■ Task to complete:
Print the lines of the items below exactly as they appear, starting at the line containing "Choose the 00K2 booth" and ending at the line containing "(x=563, y=522)", with both of those lines included.

-- Start of Data rows --

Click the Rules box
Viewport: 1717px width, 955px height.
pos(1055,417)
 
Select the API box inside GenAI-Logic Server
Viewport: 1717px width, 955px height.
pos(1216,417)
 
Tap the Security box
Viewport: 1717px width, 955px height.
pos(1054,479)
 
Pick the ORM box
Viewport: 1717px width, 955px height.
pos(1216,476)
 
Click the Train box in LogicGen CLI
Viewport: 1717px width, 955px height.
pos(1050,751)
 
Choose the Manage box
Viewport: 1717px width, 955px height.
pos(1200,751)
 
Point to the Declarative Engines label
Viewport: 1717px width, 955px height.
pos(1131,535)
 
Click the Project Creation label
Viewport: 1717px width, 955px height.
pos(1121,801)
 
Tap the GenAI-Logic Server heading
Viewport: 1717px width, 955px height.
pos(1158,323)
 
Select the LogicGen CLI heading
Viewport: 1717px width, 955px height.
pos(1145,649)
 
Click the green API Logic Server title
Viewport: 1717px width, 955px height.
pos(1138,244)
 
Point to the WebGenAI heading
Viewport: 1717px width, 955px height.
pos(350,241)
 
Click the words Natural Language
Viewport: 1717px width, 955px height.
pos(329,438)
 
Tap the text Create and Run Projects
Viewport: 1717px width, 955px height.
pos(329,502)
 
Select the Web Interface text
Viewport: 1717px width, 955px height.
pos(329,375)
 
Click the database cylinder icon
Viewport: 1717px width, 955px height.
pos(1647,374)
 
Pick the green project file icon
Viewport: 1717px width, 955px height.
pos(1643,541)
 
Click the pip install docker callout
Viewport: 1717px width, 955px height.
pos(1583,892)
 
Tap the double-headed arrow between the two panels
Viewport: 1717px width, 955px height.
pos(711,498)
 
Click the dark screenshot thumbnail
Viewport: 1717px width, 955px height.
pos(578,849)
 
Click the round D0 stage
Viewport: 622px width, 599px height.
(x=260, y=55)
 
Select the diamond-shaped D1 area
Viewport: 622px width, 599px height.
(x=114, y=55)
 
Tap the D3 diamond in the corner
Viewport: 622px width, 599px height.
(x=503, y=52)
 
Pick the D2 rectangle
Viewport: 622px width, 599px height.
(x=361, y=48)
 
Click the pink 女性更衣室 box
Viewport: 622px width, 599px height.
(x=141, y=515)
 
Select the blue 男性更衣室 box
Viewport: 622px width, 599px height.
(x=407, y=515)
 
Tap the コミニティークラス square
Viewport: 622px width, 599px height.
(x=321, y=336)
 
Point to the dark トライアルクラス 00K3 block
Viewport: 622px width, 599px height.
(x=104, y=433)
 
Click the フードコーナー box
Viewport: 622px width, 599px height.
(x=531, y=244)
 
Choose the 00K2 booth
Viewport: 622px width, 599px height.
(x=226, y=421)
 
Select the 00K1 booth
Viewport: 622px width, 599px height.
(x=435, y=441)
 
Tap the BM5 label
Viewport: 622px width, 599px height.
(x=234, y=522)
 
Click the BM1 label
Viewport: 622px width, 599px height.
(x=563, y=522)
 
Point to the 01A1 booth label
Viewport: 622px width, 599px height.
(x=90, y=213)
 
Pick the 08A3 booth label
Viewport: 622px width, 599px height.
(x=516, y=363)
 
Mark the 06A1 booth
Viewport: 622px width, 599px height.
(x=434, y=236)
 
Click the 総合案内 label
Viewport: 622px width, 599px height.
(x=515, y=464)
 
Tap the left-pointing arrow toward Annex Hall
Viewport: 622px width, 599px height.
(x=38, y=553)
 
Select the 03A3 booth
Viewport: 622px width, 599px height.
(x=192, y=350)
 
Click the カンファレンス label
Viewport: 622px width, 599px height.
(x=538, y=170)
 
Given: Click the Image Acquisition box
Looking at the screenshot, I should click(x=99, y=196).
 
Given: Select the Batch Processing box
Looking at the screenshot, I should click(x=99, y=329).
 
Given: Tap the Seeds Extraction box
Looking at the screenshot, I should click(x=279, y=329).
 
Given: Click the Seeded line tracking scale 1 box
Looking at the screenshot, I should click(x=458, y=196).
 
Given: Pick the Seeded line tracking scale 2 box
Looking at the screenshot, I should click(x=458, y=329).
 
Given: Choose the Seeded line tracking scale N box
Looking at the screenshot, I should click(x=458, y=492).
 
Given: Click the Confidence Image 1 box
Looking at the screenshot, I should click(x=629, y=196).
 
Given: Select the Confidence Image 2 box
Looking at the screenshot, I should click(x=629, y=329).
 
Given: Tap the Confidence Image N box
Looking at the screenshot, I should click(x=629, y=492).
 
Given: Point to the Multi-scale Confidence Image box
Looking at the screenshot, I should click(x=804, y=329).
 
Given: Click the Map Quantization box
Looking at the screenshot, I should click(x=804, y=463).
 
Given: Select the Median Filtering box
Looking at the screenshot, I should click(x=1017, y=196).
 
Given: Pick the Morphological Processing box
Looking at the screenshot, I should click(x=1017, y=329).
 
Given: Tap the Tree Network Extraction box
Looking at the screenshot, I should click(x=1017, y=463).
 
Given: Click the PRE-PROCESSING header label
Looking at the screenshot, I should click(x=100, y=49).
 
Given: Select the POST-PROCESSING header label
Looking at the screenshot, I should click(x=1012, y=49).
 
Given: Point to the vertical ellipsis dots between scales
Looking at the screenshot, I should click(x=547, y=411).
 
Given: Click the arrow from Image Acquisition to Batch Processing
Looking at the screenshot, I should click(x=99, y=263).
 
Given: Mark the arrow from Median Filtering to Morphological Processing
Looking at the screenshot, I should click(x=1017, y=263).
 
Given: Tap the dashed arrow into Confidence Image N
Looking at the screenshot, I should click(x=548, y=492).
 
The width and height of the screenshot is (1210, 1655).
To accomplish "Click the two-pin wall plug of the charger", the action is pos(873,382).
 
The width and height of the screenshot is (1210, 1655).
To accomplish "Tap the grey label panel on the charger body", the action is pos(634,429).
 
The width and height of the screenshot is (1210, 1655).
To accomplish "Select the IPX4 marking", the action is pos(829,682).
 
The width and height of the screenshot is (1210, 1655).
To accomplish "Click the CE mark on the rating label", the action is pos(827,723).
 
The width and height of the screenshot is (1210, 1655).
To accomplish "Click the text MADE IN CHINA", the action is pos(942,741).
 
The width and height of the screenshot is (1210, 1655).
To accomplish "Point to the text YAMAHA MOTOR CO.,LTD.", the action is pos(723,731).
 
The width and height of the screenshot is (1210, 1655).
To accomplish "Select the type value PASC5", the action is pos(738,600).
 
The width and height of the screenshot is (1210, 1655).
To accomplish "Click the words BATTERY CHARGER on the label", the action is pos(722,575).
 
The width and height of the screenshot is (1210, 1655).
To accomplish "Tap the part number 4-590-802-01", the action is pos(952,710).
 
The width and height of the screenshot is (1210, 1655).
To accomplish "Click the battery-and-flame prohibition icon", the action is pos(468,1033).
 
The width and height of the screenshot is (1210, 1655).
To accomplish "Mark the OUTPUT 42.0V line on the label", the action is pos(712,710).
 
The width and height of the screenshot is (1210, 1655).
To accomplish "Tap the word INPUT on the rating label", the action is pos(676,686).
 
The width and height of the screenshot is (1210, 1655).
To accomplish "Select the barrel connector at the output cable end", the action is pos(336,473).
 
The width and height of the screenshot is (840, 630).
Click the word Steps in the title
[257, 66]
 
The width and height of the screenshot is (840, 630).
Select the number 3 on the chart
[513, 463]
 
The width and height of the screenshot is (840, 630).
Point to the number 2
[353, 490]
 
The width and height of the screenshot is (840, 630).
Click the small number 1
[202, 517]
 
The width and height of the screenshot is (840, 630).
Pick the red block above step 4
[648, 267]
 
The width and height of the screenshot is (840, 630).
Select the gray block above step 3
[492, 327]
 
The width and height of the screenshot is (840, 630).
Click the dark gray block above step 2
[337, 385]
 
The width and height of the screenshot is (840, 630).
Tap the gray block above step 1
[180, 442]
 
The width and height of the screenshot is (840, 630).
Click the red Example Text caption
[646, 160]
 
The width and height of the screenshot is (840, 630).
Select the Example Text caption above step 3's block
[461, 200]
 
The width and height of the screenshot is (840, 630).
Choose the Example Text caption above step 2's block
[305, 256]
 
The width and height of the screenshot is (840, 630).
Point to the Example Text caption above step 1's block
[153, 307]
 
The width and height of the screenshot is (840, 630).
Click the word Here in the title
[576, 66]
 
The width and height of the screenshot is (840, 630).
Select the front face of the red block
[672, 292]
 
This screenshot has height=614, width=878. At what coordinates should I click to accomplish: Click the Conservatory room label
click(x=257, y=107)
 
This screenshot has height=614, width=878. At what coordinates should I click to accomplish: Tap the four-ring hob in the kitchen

-- End of Data rows --

■ Reply:
Choose the 00K2 booth
Viewport: 622px width, 599px height.
(x=226, y=421)
 
Select the 00K1 booth
Viewport: 622px width, 599px height.
(x=435, y=441)
 
Tap the BM5 label
Viewport: 622px width, 599px height.
(x=234, y=522)
 
Click the BM1 label
Viewport: 622px width, 599px height.
(x=563, y=522)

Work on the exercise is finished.